El futuro centro de formación y empleo de Santa Cruz, ubicado en el antiguo colegio Tena Artigas (Miramar), no solo dará servicio a las necesidades municipales, sino que, en coordinación con la Sociedad de Desarrollo, próximo gestor del inmueble, también podrá ser utilizado por asociaciones, sindicatos y otro tipo de entidades como el Servicio Canario de Empleo (SCE) para actividades relacionadas con esta materia.

Así lo avanza el alcalde de la capital, José Manuel Bermúdez, quien recalca que este centro, ubicado en el barrio de Miramar, se convertirá en el "mayor de Canarias" en este ámbito. "Queremos que sea un referente en la mejora de oportunidades para el empleo a nivel regional", enfatiza.

La posibilidad de que otros colectivos puedan usar el nuevo inmueble viene motivada por la falta de espacios y aulas homologadas que existen tanto en la Isla como en la capital para la realización de cursos y otro tipo de actividades formativas.

"Es una reclamación constante por parte de entidades que trabajan no solo en Santa Cruz, sino en toda la Isla", aclara Alfonso Cabello, concejal de Promoción Económica y responsable de la Sociedad de Desarrollo.

El edil de la capital detalla que este aspecto se ha puesto de manifiesto en las distintas jornadas técnicas en material de empleo que se han celebrado en la capital y en la que han participado distintos colectivos.

El Día pudo comprobar hace unos días el estado de los trabajos de rehabilitación del inmueble, que se llevan a cabo desde el año pasado y que arrastran un ligero retraso derivado, en gran parte, de las dificultades surgidas en la instalación de los dos ascensores para hacer accesible el edificio.

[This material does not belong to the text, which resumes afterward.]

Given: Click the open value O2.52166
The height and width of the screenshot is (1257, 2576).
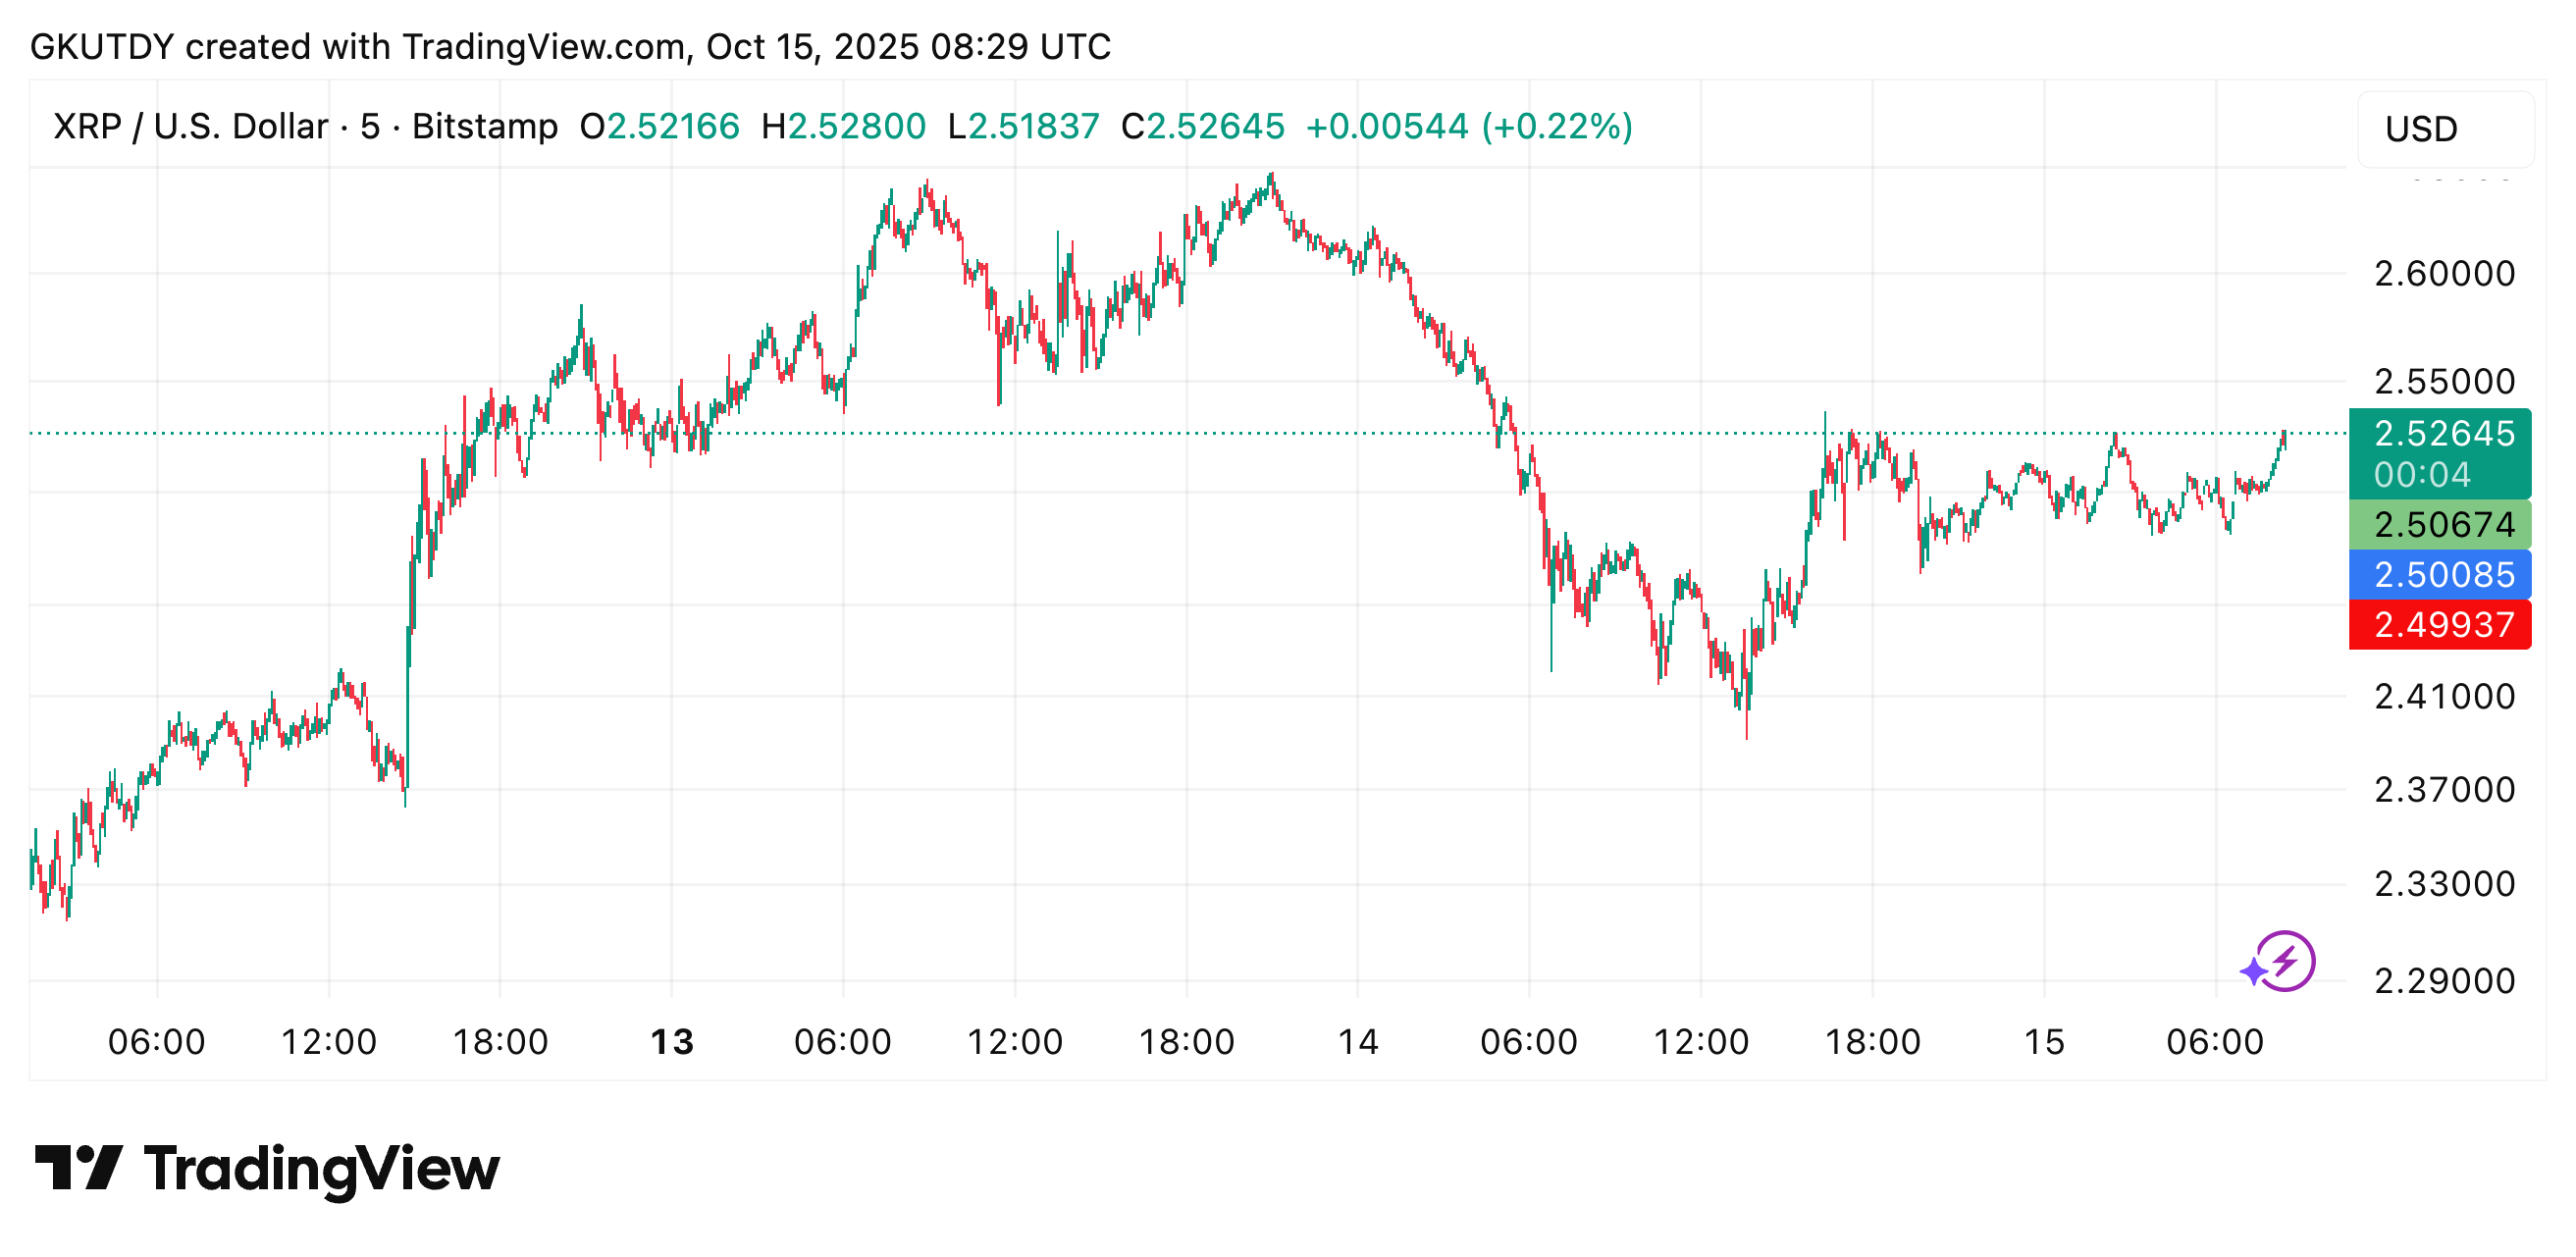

Según indicó la directora de la obra, Sonia Herrera, si todo marcha sin contratiempos, los trabajos, en los que el Ayuntamiento de la capital invierte 1,2 millones -al margen del equipamiento-, estarán concluidos en dos meses -la previsión inicial era finales de abril.

Explicó Herrera que ya está finalizada la instalación de uno de los dos elevadores -el otro se colocará en las próximas semanas-, también se ha terminado la colocación de los nuevos elementos de pluviales y saneamiento; se ha cambiado la impermeabilización de la cubierta del salón de actos y se reforzó el forjado; y se ha colocado un nuevo pavimento, que simula adoquines, en la entrada y contorno del edificio.

En estos momentos se trabaja en la instalación eléctrica y se espera por la llegada de la carpintería interior. Además, en pocos días se colocará el ascensor que falta y se procederá a pulir el piso de las dieciséis salas con las que contará el centro (12 de formación y 4 con ordenadores). Como curiosidad, Herrera confirmó que se mantendrán las baldosas originales del colegio, de color rojo y blanco.

También se actúa en el antiguo aulario de infantil, en la parte trasera del edificio, un espacio que se destinará a centro cívico y que gestionará directamente el ayuntamiento. Junto a este espacio, y en una segunda fase, se quiere habilitar un aparcamiento, concretó el alcalde de la capital.

La última parte de los trabajos de rehabilitación del inmueble de Miramar tendrá como objetivo el reasfaltado de las canchas y la instalación de nuevos elementos deportivos, actuación que se ha dejado para el final para evitar el daño que produce la entrada y salida de camiones.

"El centro no solo permitirá que la gente de la zona tenga más cerca la posibilidad de hacer cursos, sino que también se ganará un espacio deportivo para el barrio", destacó Bermúdez, quien reconoció que la mediación del presidente canario, Fernando Clavijo, fue clave para "desbloquear" un asunto que estaba enquistado desde el mandato anterior, pues el SCE también quería utilizar el edificio.